__SOURCE EXTRACT__
'''

Healing is a process that our body does constantly. We tend to take for granted the bumps and bruises that eventually flatten and fade like they were never there along with shallow cuts and scrapes, the skin left smooth, often with no trace of trauma. When I overheard my first surgeon tell my wound care nurse I would never heal and that my abscessed surgical holes in my butt would never get better therefore there was no use to take out the drain that was causing me discomfort and pain, I refused to believe her and sought another surgeon. My next and current surgeon took out that drain as well as the other drains that were to come over the next year but he also didn’t believe I would heal, though he had empathy and was willing to at least ease my pain along the way. My butt, having what I like to call “it’s own ecosystem” showed signs of healing followed by infection followed by healing, it’s metaphorical seas calm one day and then plundered by a tsunami of instability the next. It has been a bumpy ride to say the least, my backside full of potholes. I have always believed in the potential of any body to heal, my job for 20 years was to help facilitate healing for my massage clients, why couldn’t I believe in the possibility of my own flesh vessel to be able to do the same? So when my wound care nurse measured my OG abscess wound the other day and what had 2 weeks prior been 6cm deep but was now 1.6cm deep, she thought there had been an error but discovered there hadn’t been, the hole is indeed getting smaller. That’s healing, the action I was told that my body would not take. Though I still have openings that are not part of my original packaging (one recently sealed itself leaving 2), there still needs to be a physical exit for the seepage that is still draining out of me, this fluid is not the horror show it used to be and the amount is far less. Positive change is healing even if the ultimate outcome isn’t what we want, the body continues to try…Can I get an amen?

'''

__YOUR INSTRUCTIONS__
List every person or group that the text on healing refers to by role instead of by name.

(Rows contained in a dataset)
'''

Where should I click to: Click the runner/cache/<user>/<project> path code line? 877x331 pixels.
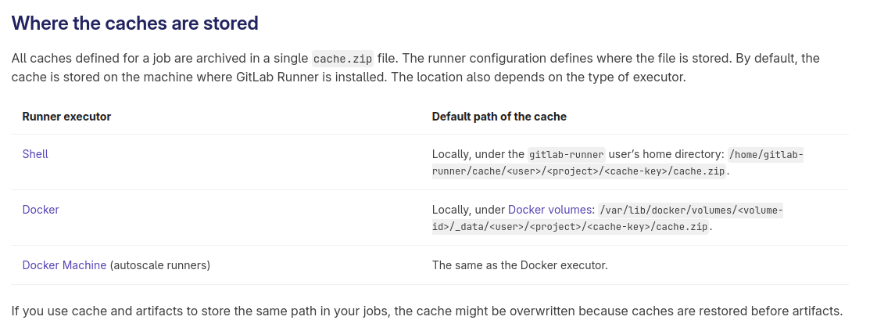pos(580,171)
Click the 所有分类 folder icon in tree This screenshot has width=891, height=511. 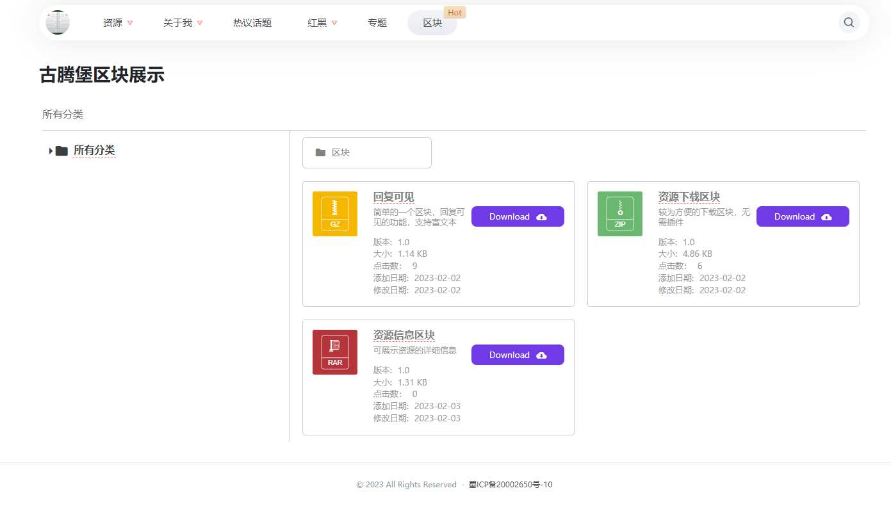[x=61, y=150]
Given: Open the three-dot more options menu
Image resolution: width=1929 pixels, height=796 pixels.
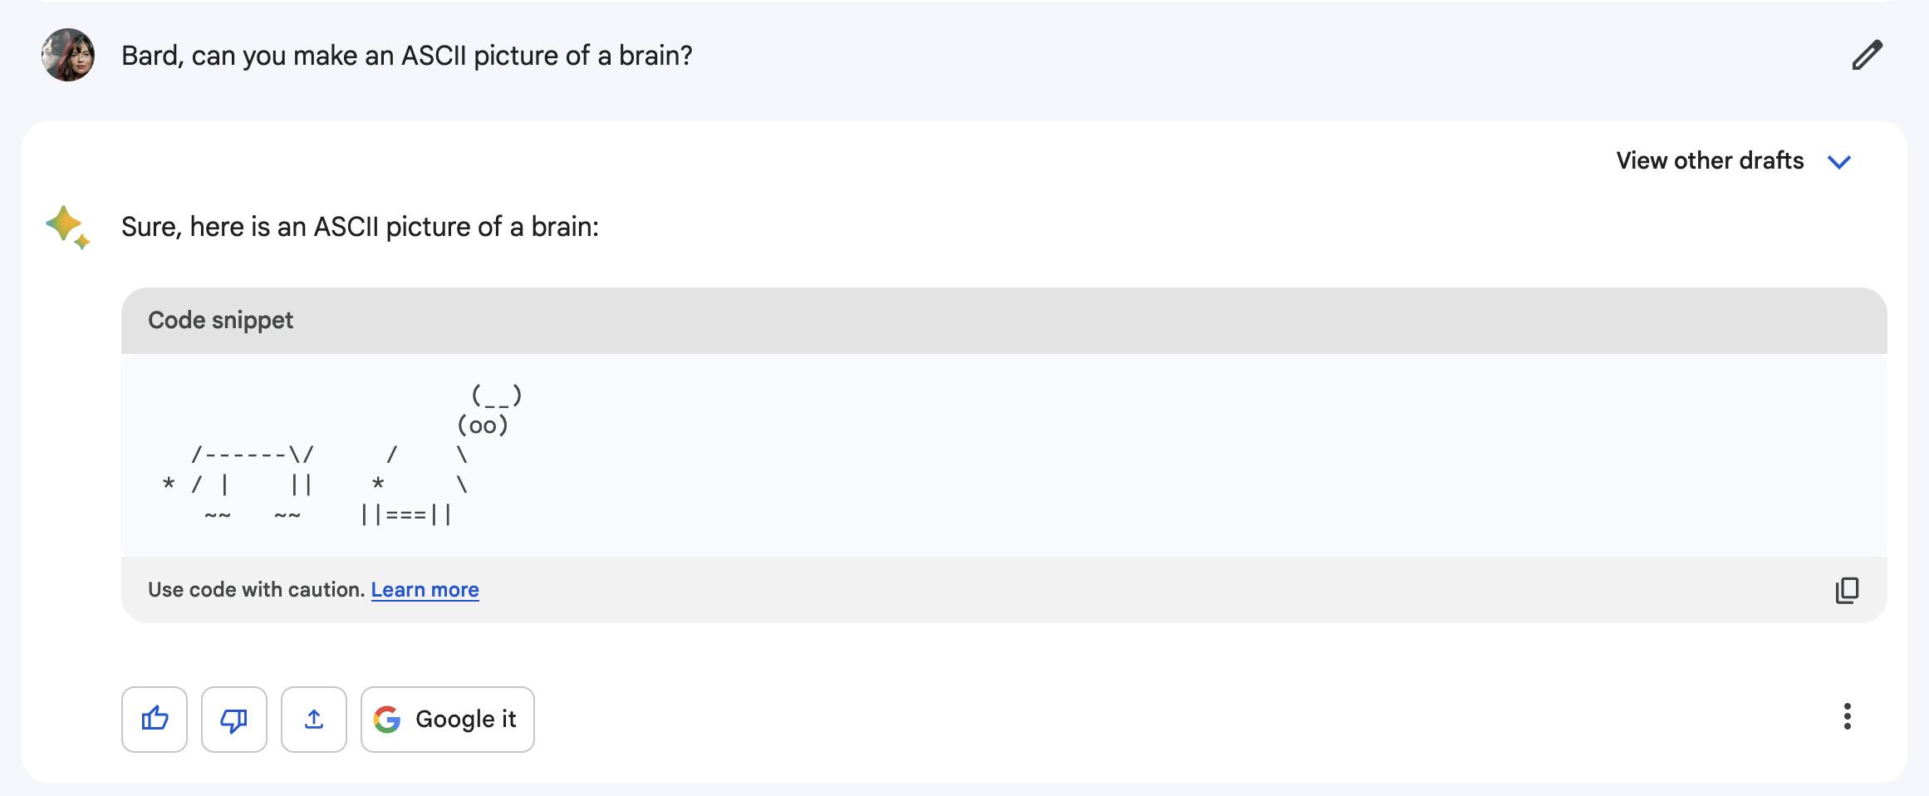Looking at the screenshot, I should point(1847,716).
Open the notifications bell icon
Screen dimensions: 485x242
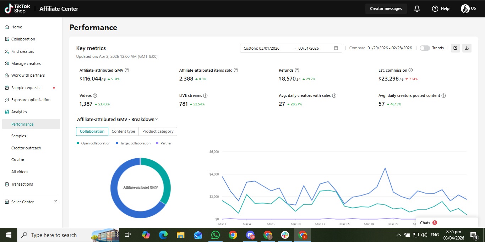[x=417, y=9]
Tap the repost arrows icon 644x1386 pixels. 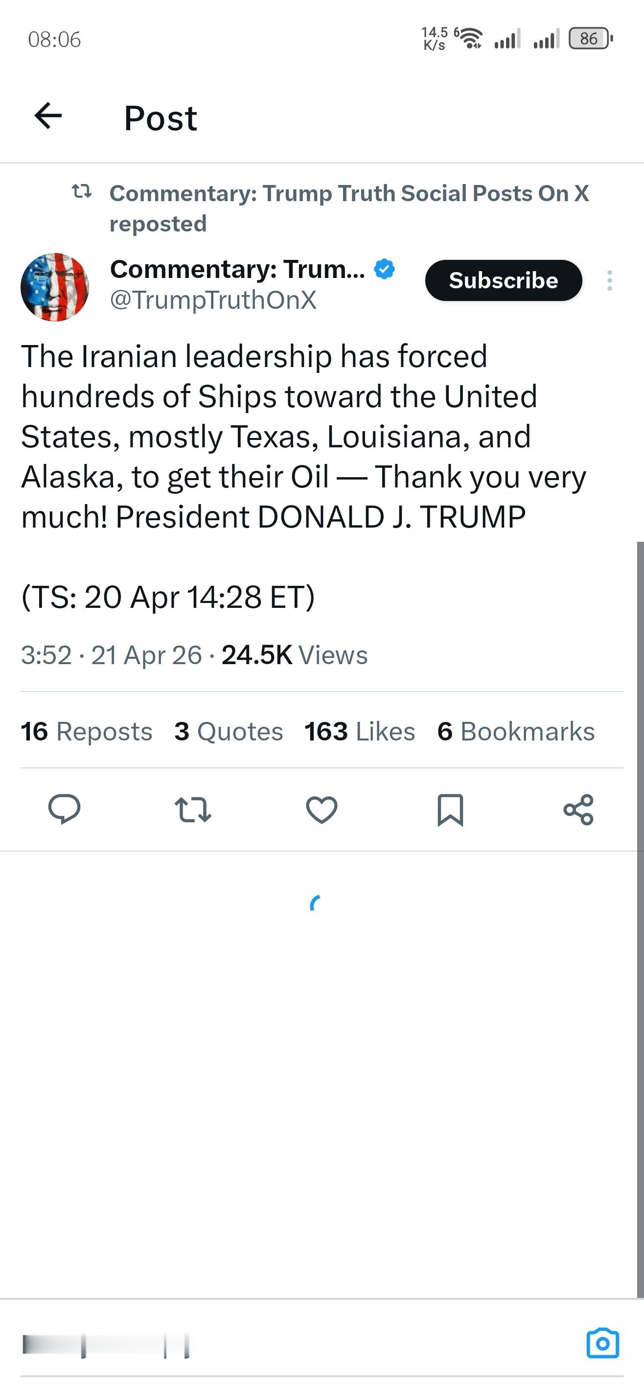click(193, 809)
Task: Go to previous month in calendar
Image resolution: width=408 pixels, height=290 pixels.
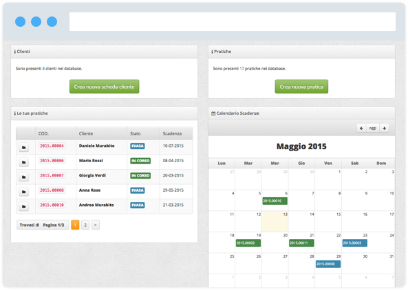Action: point(361,128)
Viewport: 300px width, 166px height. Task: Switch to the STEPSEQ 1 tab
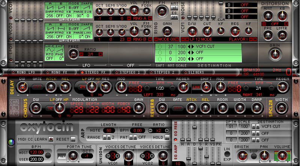pyautogui.click(x=129, y=72)
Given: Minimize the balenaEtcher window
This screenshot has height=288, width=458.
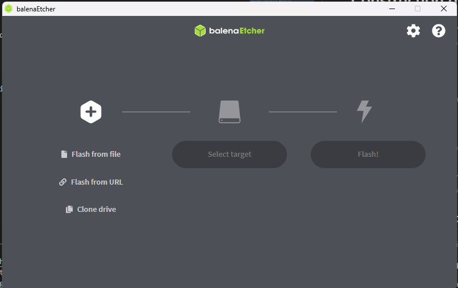Looking at the screenshot, I should (x=392, y=9).
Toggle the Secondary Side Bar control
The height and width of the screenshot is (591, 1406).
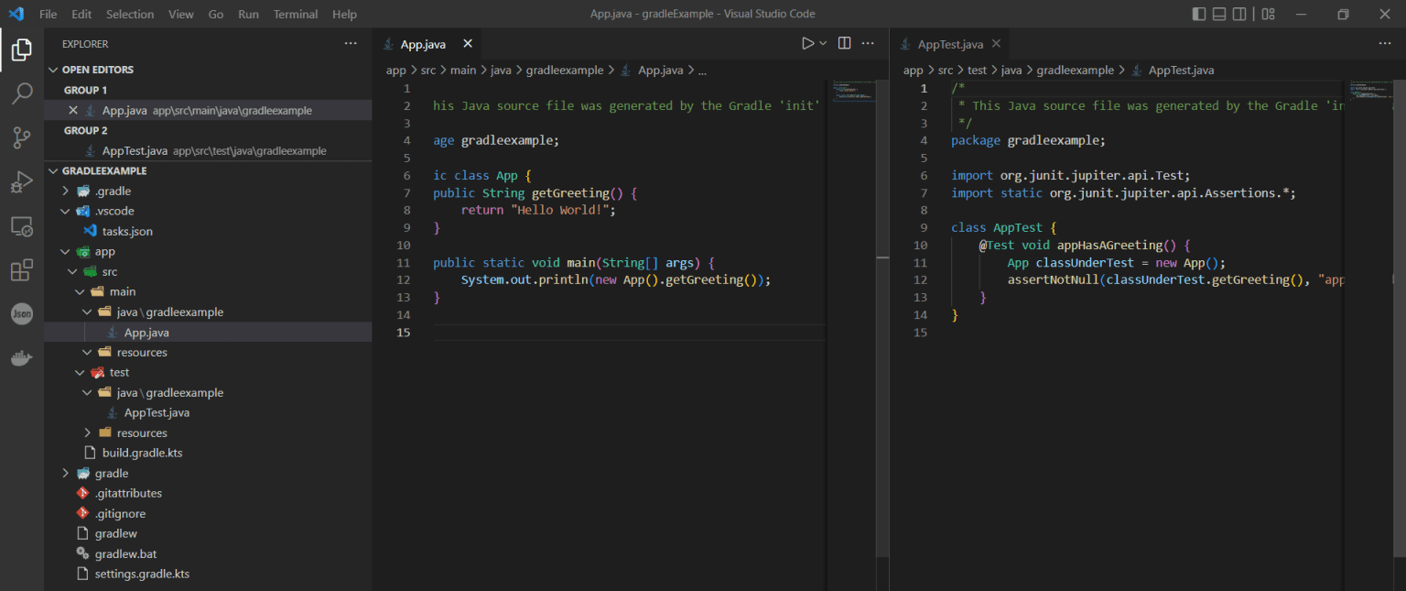tap(1241, 14)
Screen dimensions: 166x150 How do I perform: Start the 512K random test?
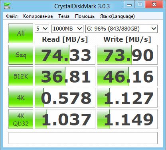point(21,76)
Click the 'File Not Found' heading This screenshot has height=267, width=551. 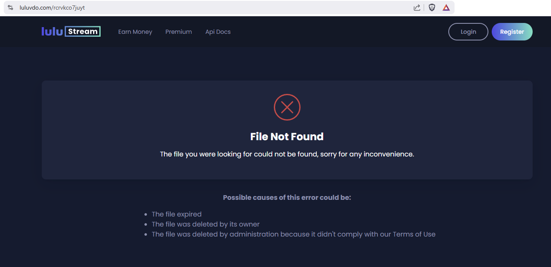[x=287, y=136]
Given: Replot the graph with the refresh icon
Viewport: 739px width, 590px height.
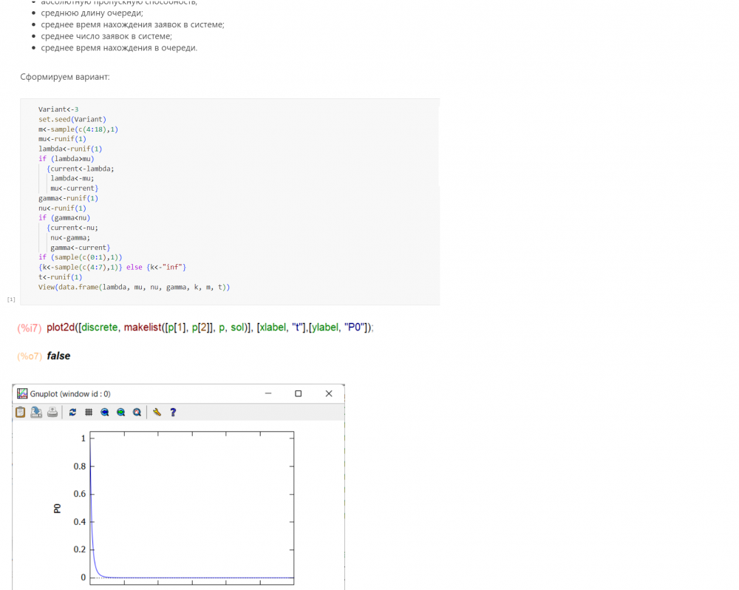Looking at the screenshot, I should pyautogui.click(x=72, y=413).
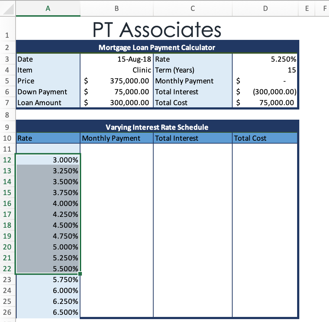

'''

__WRITTEN SOLUTION__
first surgeon; wound care nurse; next and current surgeon; massage clients